We are required to abide by the terms of this Notice of Privacy Practices. While we reserve the right to change these Practices, and, while those changes will be effective for all health information we have at the time of the change, we will make the revised Notice of Privacy Practices available to you by accessing our website at

Following is a statement of your rights with respect to your Protected Health Information and a brief description of how you can exercise those rights.
  1. You have the right to inspect and receive a copy of your Protected Health Information. We will make available to you to inspect, and provide a copy upon request, any Protected Health Information we have and which we are legally required or allowed to provide to you. You can exercise this right by requesting such information to us in writing. We must provide your information within the 30 days required by law.

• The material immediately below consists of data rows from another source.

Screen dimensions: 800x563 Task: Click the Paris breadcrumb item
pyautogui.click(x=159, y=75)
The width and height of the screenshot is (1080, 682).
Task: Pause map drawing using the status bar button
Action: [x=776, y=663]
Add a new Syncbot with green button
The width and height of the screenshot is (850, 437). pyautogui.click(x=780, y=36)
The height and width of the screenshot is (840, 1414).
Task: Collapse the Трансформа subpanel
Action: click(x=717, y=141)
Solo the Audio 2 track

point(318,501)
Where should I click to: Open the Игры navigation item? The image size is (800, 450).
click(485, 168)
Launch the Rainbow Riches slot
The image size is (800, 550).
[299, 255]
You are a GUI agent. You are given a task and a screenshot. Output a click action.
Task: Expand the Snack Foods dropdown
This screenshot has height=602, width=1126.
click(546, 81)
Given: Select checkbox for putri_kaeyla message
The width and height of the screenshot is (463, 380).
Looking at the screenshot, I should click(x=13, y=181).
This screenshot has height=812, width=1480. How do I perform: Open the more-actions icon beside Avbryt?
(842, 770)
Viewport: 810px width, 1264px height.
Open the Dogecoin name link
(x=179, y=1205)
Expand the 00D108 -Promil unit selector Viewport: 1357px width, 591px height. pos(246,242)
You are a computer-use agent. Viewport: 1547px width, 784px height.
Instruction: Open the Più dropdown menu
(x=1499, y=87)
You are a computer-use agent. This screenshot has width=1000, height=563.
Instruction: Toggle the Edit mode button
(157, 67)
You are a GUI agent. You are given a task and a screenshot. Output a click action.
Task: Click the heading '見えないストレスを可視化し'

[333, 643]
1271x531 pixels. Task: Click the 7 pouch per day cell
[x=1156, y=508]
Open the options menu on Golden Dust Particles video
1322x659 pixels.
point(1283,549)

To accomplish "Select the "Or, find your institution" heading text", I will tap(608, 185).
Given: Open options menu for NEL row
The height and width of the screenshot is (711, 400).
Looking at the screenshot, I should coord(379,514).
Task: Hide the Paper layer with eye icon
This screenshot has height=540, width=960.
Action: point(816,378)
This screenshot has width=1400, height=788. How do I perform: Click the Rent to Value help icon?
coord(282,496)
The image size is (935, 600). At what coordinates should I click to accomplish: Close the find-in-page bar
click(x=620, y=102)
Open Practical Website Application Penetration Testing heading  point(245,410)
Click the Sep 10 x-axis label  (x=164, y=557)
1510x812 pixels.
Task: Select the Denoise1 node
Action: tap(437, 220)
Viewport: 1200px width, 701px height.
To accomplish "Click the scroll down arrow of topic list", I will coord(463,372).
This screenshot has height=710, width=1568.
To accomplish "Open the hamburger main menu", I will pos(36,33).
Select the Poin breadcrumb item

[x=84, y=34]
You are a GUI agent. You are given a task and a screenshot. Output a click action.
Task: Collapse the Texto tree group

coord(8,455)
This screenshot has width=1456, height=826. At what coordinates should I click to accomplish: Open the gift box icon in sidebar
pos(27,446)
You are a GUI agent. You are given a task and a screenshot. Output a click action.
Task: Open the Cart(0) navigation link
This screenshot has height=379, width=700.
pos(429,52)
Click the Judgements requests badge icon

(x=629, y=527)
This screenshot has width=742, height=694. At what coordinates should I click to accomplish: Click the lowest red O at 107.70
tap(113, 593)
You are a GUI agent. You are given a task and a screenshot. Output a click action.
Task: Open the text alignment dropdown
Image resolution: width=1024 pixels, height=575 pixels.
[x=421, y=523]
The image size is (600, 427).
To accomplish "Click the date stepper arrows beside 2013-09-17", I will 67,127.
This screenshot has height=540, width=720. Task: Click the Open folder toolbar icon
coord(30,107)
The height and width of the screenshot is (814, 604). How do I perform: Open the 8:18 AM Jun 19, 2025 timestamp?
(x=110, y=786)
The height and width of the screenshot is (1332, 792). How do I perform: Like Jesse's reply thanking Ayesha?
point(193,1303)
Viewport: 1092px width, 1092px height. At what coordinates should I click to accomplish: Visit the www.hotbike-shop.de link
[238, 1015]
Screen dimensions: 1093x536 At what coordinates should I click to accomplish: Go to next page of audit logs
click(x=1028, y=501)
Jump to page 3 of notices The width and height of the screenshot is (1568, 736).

    Under federal law, there are some instances in which we can not or may choose not to provide you this access. Those instances typically revolve around use in a civil, criminal or administrative action. If we deny you access to your Protected Health Information, you may have the right to a review of that denial. Please contact our Privacy Contact if you have questions about your access.
  2. You have the right to request a restriction of your Protected Health Information. You can request at any time that we not use or disclose your Protected Health Information for a particular purpose, including those involved in treatment, payment or our healthcare operations. For example, you may request that we do not send your information to your physician, that we do not provide any information to your relatives, etc. You should know that we are not required to honor your request if it revolves around treatment, payment or our healthcare operations or if we believe it to be in your best interest. We are required to honor restrictions you request relative to Uses and Disclosures that REQUIRE your Authorization.

    You can exercise this right by making a request in writing to us.
  3. You have the right to request to receive confidential communications from us by alternate means or at an alternate location. We will accommodate or reach agreement on all reasonable requests. You do not have to provide us a reason for your request, but do ask that you put the request in writing.
  4. You have the right to have us amend your Protected Health Information. If you believe there is an inaccuracy or other reason to change our records, you may request that we make those changes. In most circumstances, we are required to make the change within 60 days.
  5. You have the right to receive an accounting of certain disclosures we have made. This right does not apply to disclosures for treatment, payment or our healthcare operations. We are required to provide this accounting for disclosure going back 6 years.
  6. You have the right to a copy of this notice from us.

You may complain to us or to the Secretary of Health and Human Services if you believe your privacy rights have been violated. You may file a complaint with us by notifying our Privacy Contact or via Customer Service. We will not retaliate against you for filing a complaint.